I’ve tried every medication under the sun, and most of them just made my migraines even worse and more frequent. Unfortunately there is currently no cure for migraines, and the medications we do have, are actually giving a lot more people even more headaches.

Research has shown that up to 50% of chronic migraine sufferers in the U.S. overuse headache medications, which means 2 million people are getting more frequent and severe head pain from their migraine medications.

The best part about a routine Yoga practice is that it is a side-effect free method for curbing migraine pains that has been shown to have countless benefits for body and mind, according to the NIH.

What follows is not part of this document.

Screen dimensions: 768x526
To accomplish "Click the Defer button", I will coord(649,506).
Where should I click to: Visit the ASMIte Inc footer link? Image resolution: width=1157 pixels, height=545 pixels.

MIGRAINES AND MY PRACTICE HAVE MADE ME MORE GRATEFUL

There is no other way for me to say this, migraines are the worst. You never know how long they’ll last, when they’ll hit, and what exactly causes them, but I have found a silver lining.

It’s taken me over a decade of suffering through chronic migraines, but I now take some comfort in the humanizing effect they have on me. It makes me immensely grateful for my health outside of my now occasional episodes of vascular head pain.

YOU CAN FIND FREE YOGA ONLINE

Want to try yoga but you are intimidated by group workout classes or are trying to budget? There are websites that offer free streaming yoga videos that you can view on a smartphone, tablet, or computer. I personally love Do Yoga With Me’s  selection of classes.

It might seem simple, but give yoga a try. And remember to focus on the breath.